Recast the stretch of the listing from its first line through the line containing "Action: click(x=107, y=562)" as a Markdown table with the columns Row and Line, numbering each row and skipping blank lines.

** Start **

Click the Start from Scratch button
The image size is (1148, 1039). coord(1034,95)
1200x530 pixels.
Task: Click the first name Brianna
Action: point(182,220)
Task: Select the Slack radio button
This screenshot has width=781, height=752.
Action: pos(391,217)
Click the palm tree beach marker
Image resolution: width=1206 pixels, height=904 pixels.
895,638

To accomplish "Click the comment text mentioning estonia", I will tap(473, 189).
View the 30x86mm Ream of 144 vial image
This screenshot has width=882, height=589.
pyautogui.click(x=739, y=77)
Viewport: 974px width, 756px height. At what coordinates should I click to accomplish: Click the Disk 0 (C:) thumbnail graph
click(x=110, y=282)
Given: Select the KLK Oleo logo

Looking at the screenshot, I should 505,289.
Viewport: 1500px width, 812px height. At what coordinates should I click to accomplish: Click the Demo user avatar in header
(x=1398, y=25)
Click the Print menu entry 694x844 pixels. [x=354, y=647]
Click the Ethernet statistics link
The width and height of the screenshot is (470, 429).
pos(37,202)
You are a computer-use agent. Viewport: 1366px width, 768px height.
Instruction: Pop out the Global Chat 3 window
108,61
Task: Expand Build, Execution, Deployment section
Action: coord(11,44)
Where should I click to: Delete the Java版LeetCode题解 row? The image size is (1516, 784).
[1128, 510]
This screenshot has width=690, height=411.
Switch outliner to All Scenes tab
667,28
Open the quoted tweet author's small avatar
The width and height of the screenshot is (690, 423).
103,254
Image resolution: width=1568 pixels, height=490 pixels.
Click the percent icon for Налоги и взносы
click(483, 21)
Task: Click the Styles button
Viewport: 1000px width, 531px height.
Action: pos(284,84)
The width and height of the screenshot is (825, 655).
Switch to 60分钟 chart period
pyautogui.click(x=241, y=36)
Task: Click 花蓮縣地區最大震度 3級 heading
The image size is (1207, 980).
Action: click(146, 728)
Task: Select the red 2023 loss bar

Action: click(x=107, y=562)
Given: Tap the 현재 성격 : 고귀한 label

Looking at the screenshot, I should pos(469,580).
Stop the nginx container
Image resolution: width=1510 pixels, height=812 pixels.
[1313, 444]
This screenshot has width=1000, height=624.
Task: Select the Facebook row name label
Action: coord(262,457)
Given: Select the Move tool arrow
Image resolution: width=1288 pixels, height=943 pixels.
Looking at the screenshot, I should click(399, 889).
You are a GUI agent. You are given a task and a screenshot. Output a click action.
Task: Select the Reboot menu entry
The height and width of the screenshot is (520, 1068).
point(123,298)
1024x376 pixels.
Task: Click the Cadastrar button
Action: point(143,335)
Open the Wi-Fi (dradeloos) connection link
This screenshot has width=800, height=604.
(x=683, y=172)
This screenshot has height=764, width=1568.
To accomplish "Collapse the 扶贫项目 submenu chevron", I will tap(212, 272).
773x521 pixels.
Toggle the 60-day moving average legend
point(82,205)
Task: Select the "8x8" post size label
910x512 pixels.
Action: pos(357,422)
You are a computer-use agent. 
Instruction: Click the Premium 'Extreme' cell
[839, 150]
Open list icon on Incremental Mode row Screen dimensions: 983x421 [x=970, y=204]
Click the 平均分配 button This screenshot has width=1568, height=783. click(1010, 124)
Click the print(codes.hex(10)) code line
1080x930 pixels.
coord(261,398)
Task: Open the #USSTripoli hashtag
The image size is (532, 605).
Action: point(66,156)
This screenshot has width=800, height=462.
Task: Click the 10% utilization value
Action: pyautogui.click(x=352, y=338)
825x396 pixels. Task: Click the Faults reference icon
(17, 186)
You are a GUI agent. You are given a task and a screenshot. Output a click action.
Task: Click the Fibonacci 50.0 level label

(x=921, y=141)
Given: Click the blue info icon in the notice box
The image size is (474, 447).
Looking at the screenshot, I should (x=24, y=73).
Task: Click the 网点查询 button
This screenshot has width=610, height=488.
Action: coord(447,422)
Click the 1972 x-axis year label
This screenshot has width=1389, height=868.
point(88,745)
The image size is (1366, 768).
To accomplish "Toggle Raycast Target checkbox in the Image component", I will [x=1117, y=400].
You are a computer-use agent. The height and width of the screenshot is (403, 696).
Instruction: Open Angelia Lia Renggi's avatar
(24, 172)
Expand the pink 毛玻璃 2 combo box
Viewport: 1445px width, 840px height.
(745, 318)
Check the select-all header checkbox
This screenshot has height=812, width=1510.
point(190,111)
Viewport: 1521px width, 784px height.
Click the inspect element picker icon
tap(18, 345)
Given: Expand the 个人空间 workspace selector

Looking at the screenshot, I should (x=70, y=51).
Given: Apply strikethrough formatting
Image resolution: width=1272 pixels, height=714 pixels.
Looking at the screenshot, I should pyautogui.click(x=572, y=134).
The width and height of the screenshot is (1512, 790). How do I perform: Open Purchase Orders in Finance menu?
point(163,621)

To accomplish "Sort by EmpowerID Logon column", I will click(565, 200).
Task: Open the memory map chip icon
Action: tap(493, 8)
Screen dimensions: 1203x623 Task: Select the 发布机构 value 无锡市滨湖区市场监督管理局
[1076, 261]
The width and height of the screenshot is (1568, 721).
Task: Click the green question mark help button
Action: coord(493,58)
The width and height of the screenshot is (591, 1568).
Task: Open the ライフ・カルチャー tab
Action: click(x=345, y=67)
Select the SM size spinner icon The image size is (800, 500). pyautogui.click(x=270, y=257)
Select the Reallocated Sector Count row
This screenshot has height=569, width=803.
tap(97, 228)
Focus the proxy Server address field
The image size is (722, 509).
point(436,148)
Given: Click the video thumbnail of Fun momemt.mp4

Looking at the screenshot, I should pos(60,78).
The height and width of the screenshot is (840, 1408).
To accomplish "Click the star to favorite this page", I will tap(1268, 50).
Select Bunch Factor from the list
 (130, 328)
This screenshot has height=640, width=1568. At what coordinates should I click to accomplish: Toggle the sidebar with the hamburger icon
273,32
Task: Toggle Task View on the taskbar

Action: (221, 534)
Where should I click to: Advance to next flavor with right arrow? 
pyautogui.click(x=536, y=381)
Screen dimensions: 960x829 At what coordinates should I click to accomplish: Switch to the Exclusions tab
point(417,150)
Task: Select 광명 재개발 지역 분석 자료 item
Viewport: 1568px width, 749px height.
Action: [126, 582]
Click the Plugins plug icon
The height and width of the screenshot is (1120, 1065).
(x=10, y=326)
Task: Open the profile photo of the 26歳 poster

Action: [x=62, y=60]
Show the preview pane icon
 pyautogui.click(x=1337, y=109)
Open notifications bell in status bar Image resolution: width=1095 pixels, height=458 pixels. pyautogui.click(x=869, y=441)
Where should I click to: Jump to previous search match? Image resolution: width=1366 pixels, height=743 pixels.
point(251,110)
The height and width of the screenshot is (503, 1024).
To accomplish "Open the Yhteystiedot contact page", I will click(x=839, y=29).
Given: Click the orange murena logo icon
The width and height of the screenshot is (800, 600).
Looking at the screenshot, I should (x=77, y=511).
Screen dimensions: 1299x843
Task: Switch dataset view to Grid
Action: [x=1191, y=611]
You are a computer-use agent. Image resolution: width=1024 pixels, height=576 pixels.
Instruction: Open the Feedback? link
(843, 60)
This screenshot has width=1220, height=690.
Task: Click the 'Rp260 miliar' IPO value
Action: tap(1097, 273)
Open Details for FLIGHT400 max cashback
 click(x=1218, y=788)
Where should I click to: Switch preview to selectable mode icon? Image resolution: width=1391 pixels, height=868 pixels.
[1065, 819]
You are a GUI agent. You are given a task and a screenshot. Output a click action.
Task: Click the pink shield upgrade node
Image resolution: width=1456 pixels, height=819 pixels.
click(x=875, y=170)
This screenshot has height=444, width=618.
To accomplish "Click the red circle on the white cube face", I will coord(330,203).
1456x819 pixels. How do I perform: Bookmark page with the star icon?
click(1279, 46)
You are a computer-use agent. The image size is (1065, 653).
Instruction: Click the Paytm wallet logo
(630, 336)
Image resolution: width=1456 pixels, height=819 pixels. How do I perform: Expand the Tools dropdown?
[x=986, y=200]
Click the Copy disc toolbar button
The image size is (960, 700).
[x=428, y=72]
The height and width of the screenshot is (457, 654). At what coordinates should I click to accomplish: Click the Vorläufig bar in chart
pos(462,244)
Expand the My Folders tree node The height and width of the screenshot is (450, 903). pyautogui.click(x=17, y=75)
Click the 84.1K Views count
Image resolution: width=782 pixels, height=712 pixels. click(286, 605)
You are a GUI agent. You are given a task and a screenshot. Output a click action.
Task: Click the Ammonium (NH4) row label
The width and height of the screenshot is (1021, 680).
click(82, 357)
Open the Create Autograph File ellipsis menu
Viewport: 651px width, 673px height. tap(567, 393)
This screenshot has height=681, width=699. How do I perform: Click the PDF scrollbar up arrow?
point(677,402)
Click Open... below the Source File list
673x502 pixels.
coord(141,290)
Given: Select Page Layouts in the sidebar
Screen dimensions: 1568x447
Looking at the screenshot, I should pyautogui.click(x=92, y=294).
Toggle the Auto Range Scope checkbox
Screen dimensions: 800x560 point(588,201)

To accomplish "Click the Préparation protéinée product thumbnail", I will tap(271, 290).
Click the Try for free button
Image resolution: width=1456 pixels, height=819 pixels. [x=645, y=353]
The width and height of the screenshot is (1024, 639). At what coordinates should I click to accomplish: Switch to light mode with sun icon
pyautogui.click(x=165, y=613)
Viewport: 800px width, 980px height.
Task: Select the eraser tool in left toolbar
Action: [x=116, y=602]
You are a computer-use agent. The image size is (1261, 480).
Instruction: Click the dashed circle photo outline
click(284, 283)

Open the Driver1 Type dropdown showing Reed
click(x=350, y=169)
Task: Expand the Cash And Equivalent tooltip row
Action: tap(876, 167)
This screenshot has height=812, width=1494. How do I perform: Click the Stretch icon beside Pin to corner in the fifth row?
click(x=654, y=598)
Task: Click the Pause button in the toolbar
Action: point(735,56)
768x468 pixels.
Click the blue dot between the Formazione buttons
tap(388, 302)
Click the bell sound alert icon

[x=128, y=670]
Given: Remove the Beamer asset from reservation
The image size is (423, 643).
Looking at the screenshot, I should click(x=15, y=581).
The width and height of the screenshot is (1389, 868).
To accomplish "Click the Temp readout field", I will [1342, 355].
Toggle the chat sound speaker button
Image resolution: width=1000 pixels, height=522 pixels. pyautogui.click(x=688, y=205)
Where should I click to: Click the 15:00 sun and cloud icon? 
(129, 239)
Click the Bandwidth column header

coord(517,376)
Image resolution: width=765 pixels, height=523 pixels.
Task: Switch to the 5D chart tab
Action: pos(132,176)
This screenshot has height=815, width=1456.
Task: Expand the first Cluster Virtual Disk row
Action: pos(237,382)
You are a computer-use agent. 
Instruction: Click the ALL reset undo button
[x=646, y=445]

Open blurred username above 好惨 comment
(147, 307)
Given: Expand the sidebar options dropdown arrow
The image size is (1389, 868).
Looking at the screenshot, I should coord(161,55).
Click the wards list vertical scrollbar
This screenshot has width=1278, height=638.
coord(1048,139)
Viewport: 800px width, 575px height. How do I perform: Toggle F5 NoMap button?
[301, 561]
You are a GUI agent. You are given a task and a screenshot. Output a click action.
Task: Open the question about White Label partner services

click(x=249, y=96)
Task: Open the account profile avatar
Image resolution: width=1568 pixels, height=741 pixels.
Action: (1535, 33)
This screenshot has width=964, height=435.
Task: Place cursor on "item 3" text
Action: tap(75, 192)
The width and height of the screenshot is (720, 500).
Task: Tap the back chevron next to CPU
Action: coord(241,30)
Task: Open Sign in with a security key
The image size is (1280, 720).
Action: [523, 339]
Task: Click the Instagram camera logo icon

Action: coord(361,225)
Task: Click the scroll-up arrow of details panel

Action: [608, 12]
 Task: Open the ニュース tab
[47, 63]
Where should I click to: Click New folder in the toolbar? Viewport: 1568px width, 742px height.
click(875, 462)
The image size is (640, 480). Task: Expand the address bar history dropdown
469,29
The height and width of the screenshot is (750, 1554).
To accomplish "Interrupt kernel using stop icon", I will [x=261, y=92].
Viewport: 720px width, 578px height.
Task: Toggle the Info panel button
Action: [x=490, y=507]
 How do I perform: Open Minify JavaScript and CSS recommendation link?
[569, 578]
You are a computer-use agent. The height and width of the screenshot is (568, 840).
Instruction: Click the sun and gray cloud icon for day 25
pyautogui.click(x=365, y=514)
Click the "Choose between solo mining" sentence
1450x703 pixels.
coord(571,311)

** End **

▸ **Answer for this exercise**
| Row | Line |
|---|---|
| 1 | Click the Start from Scratch button |
| 2 | The image size is (1148, 1039). coord(1034,95) |
| 3 | 1200x530 pixels. |
| 4 | Task: Click the first name Brianna |
| 5 | Action: point(182,220) |
| 6 | Task: Select the Slack radio button |
| 7 | This screenshot has width=781, height=752. |
| 8 | Action: pos(391,217) |
| 9 | Click the palm tree beach marker |
| 10 | Image resolution: width=1206 pixels, height=904 pixels. |
| 11 | 895,638 |
| 12 | To accomplish "Click the comment text mentioning estonia", I will tap(473, 189). |
| 13 | View the 30x86mm Ream of 144 vial image |
| 14 | This screenshot has width=882, height=589. |
| 15 | pyautogui.click(x=739, y=77) |
| 16 | Viewport: 974px width, 756px height. At what coordinates should I click to accomplish: Click the Disk 0 (C:) thumbnail graph |
| 17 | click(x=110, y=282) |
| 18 | Given: Select the KLK Oleo logo |
| 19 | Looking at the screenshot, I should 505,289. |
| 20 | Viewport: 1500px width, 812px height. At what coordinates should I click to accomplish: Click the Demo user avatar in header |
| 21 | (x=1398, y=25) |
| 22 | Click the Print menu entry 694x844 pixels. [x=354, y=647] |
| 23 | Click the Ethernet statistics link |
| 24 | The width and height of the screenshot is (470, 429). |
| 25 | pos(37,202) |
| 26 | You are a computer-use agent. Viewport: 1366px width, 768px height. |
| 27 | Instruction: Pop out the Global Chat 3 window |
| 28 | 108,61 |
| 29 | Task: Expand Build, Execution, Deployment section |
| 30 | Action: coord(11,44) |
| 31 | Where should I click to: Delete the Java版LeetCode题解 row? The image size is (1516, 784). |
| 32 | [1128, 510] |
| 33 | This screenshot has width=690, height=411. |
| 34 | Switch outliner to All Scenes tab |
| 35 | 667,28 |
| 36 | Open the quoted tweet author's small avatar |
| 37 | The width and height of the screenshot is (690, 423). |
| 38 | 103,254 |
| 39 | Image resolution: width=1568 pixels, height=490 pixels. |
| 40 | Click the percent icon for Налоги и взносы |
| 41 | click(483, 21) |
| 42 | Task: Click the Styles button |
| 43 | Viewport: 1000px width, 531px height. |
| 44 | Action: pos(284,84) |
| 45 | The width and height of the screenshot is (825, 655). |
| 46 | Switch to 60分钟 chart period |
| 47 | pyautogui.click(x=241, y=36) |
| 48 | Task: Click 花蓮縣地區最大震度 3級 heading |
| 49 | The image size is (1207, 980). |
| 50 | Action: click(146, 728) |
| 51 | Task: Select the red 2023 loss bar |
| 52 | Action: click(x=107, y=562) |